Thirdly, there is strong bias. If a researcher wants their work to further some particular point of view, it is extremely easy to leave things out of change equations or coefficients to produce the output desired. There are very many factors causing the bias now. Climategates 1 and 2 are enough to convince any right-thinking person that the field is corrupt beyond repair.

Finally, there are errors. There always are. Errors in data, algorithm, programming, interpretation and presentation.

Models can be useful, but they are far too open to human failings to ever consider computer model outputs as evidence where there is any debate whatsoever about the science or data. There is huge debate in climate science and researchers are frequently accused of bias, error, omission and lack of knowledge. But quite simply, these model outputs fail by the ‘crap in, crap out’ rule. Their output cannot be considered evidence, however much it may be spun that way by the researchers.
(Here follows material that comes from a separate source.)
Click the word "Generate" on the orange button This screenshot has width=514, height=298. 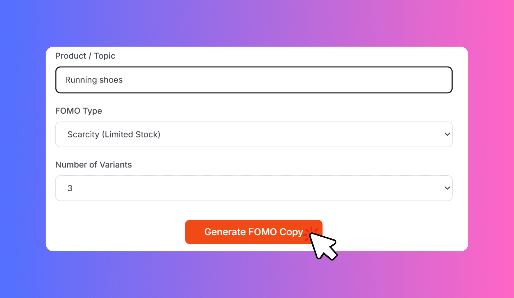(x=225, y=232)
Let’s put it another way. One of the simplest programs most programmers write is to write ‘X is a genius’ again and again on the screen. But that doesn’t make it true, however often or large it is printed. The same goes for models. The output is only as honest as the researcher, only as accurate as their completeness and representation of the entire system. Using a long winded program to print ‘we’re all doomed’ doesn’t make it any more true. I don’t trust the researchers, I know the tricks, I don’t trust their models, and I don’t trust their output.